The Roomba maps your home via vacuum, and may be able to sell that data

4.3/5 - (48 votes)

Roomba maps your home: The maker of the Roomba, iRobot, wants to sell the data that the handy vacuum cleaner of your home has collected. The smart vacuum knows exactly what the layout of your home looks like, and that information can potentially improve future smart home products.

Roomba maps your home

In recent years, the smart vacuum cleaner Roomba has not only tidy up your home, it has also mapped your home. Now Colin Angle, the boss of Roomba manufacturer iRobot, wants to sell that information to third parties to make future smart home products better. The first model was launched in 2015 and uses different sensors to map your home. This is necessary because the vacuum cleaner then knows where it should be and, above all, where it should not be (because it cannot pass through somewhere, for example).

In an interview with Reuters news agency , Angle announced that it wanted to do more with that data. According to the best man, there is a complete ecosystem of things and services that a smart home can provide when there is a rich map of the house. Angle says data would not be sold without permission, but he does believe that the majority of users will agree to the terms. In the coming years, iRobot aims to strike deals with companies like Google, Apple and Amazon, all of which are doing something in the house of the future.
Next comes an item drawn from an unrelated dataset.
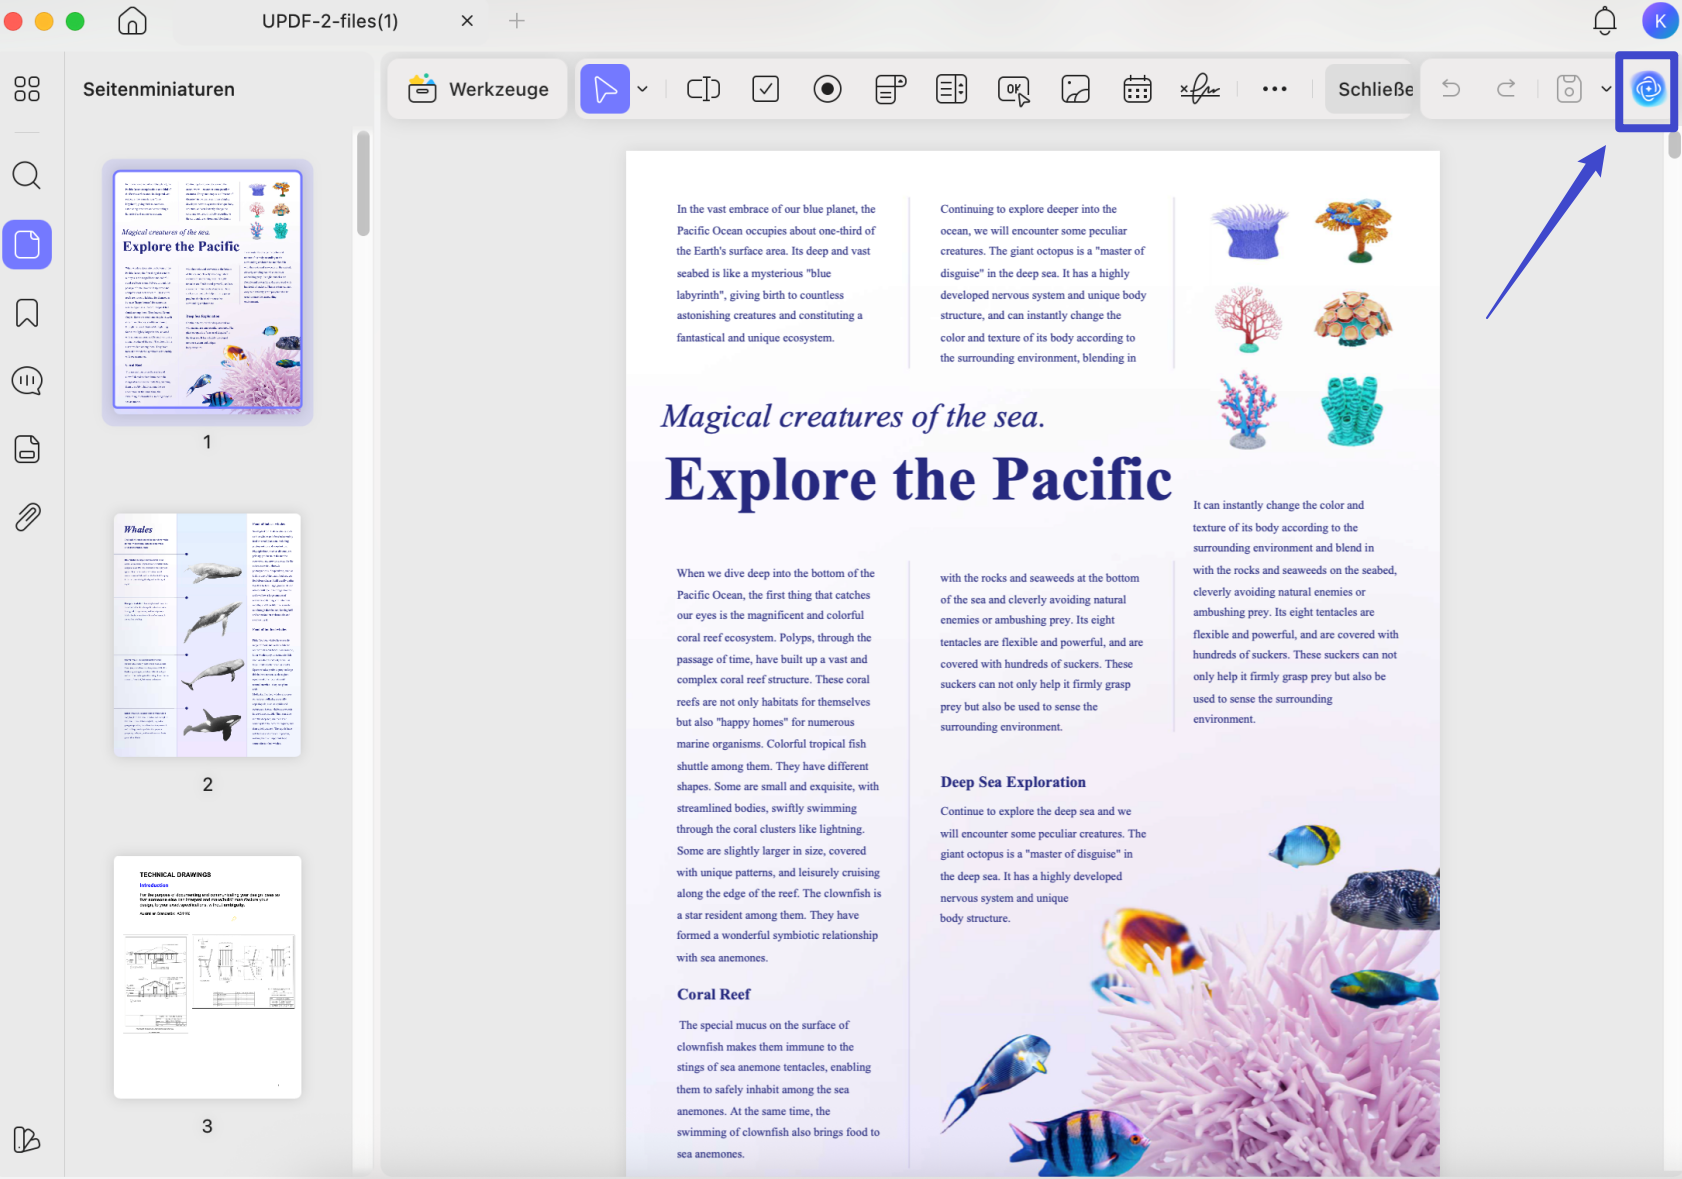This screenshot has width=1682, height=1179.
Task: Open the search sidebar icon
Action: [27, 176]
Amazon of course has Alexa and the Echo devices, while Google has the smart speaker Google Home with the Assistant on board (which will also come to other devices later) and Apple recently presented the HomePod , of course with Siri on board. Roomba owners have the option not to participate in this type of practice, which means their data would not be shared. However, iRobot’s terms and conditions and privacy policy state that the company has the right to sell your data. Whether you like it or not.
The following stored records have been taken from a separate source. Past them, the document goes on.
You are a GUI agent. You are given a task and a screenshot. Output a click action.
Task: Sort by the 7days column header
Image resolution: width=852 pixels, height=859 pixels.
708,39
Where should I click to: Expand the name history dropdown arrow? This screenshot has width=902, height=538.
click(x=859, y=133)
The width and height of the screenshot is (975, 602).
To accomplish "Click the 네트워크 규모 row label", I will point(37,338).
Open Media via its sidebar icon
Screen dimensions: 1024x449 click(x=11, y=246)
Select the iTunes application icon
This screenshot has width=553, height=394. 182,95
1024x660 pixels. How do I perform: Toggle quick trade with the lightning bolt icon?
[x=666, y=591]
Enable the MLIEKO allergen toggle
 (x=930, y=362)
This is the text from those conditions:

We may share your personal information with] other parties in connection with any company transaction, such as a merger, sale of all or a portion of company assets or shares, reorganization, financing, change of control or acquisition of all or a portion of our business by another company or third party or in the event of bankruptcy or related or similar proceeding.

The question now is whether sharing this information can indeed improve future smart home products or is it simply a new way of getting people to buy things through personalized ads.